As this blog comes out, MaaS Global has just launched its sustainability initiative of replacing one million privately owned cars with something better, our Whim subscription. According to our research, 38% of Europeans would give up their cars if they were given a viable alternative. This would mean 70 million cars off European roads. Our initiative aims at wiping out a million. This may sound bold for a single company, but in the larger context it is anything but enough.
”Wiping out cars” may sound aggressive, but at MaaS Global we are not car-haters, and don’t believe in policies that focus on eradicating cars. We respect cars. They are a great product and they have an important role in most of our consumer packages. But we are convinced that we all must get aggressive about finding alternatives that limit their quantity. If we don’t, we too face a future of being buried under three meters of something nasty.

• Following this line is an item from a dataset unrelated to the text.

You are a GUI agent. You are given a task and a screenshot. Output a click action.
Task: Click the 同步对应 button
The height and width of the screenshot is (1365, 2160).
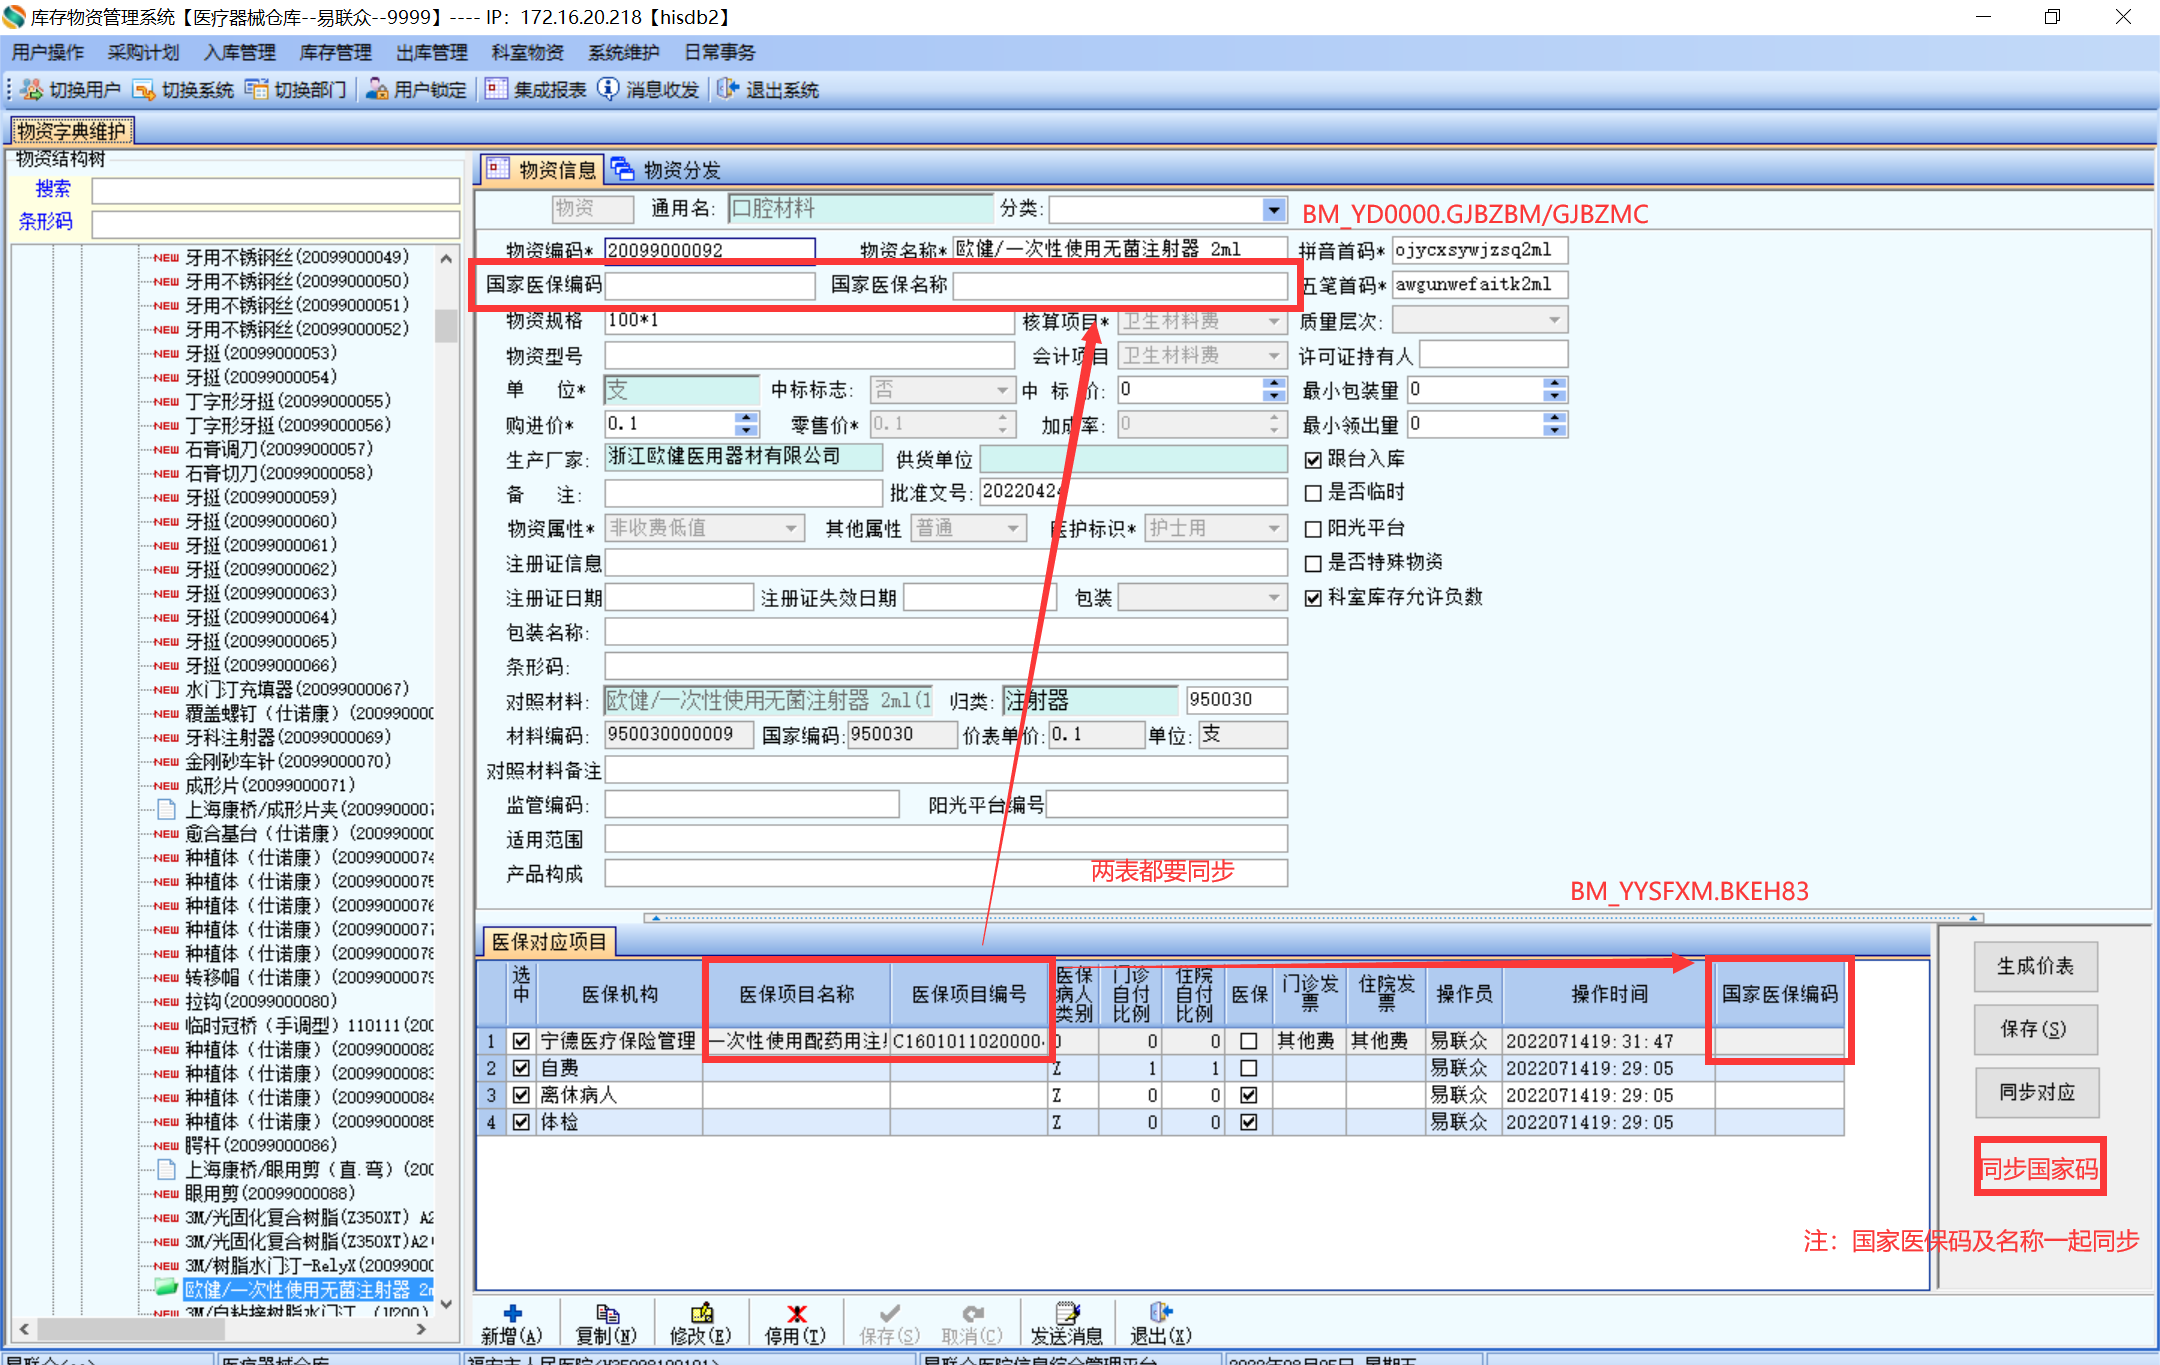pos(2035,1092)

Everybody working towards a revolution in transportation must keep in mind that the solution to climate crises requires offering better and concrete alternatives to what exists today. And there should be plenty of them. That’s what will bring the big changes. The times for haggling percentages, protecting age-old fiefdoms and letting egos stop the needed changes are over. We must act now.
As we’ve seen with Covid measures, masses don’t respond well to tough restrictions, at least in the long run, no matter how grounded on science and current knowledge they are. But people are quick to adapt to new alternatives and technologies that make their everyday better, as we have seen with the arrival of the smartphone and all the digital services it enables.
The key to dealing with the climate crises lies is moving fast but respecting individual freedom. Things happen when people don’t feel they were forced to do something, but when they are delighted that they were given something better than the old stuff. At MaaS Global our initiative is that we will be better than a million cars. Well, for starters.